- _Instructions for the task_
Your task is to retype, exactly and without pictures, the line holding "Task: Expand the" and each line that follows it to the end of the entries.

- _Saved data entries_
┄┄┄┄┄┄

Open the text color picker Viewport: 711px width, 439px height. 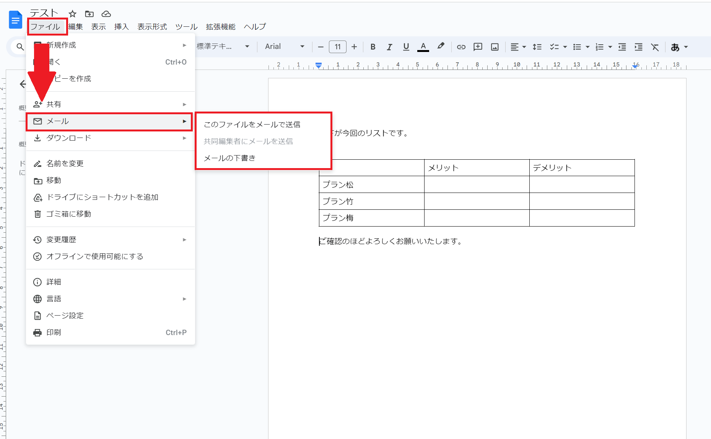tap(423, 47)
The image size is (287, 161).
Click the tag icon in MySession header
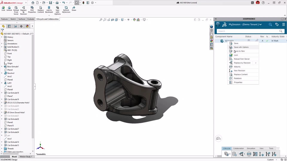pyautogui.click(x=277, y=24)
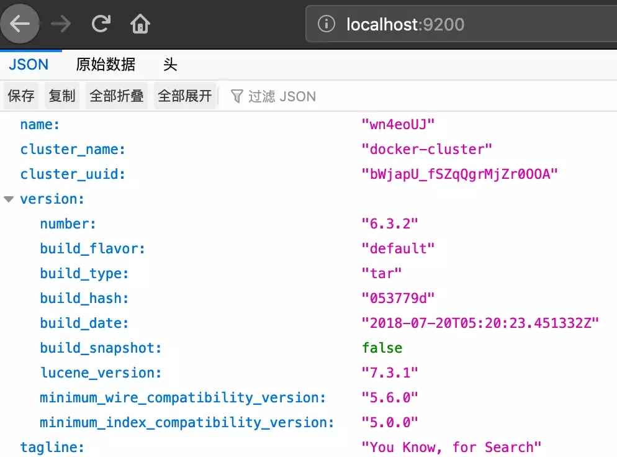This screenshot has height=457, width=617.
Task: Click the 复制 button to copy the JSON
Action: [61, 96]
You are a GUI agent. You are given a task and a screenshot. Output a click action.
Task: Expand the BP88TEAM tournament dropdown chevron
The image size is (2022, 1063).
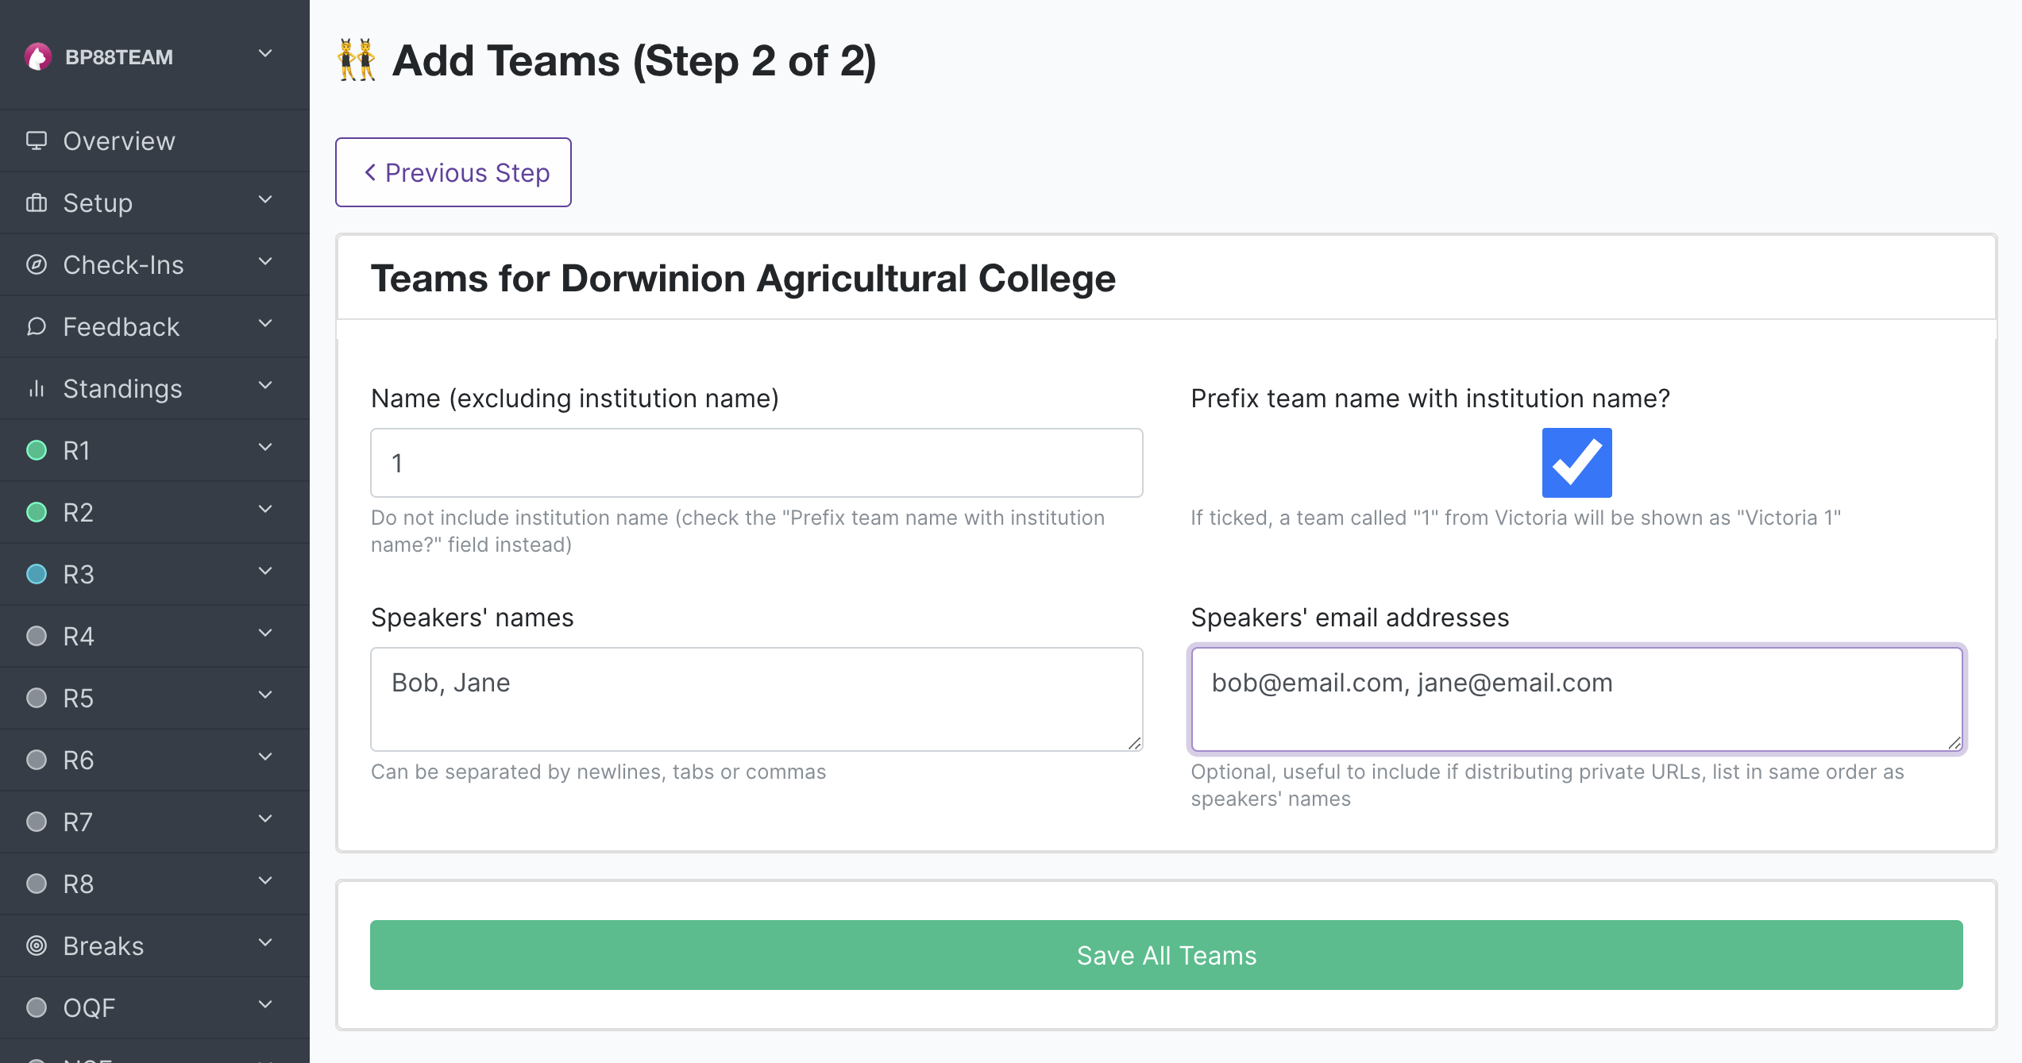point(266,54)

┄┄┄┄┄┄

- _Exercise output_
Task: Expand the BP88TEAM tournament dropdown chevron
The image size is (2022, 1063).
point(266,54)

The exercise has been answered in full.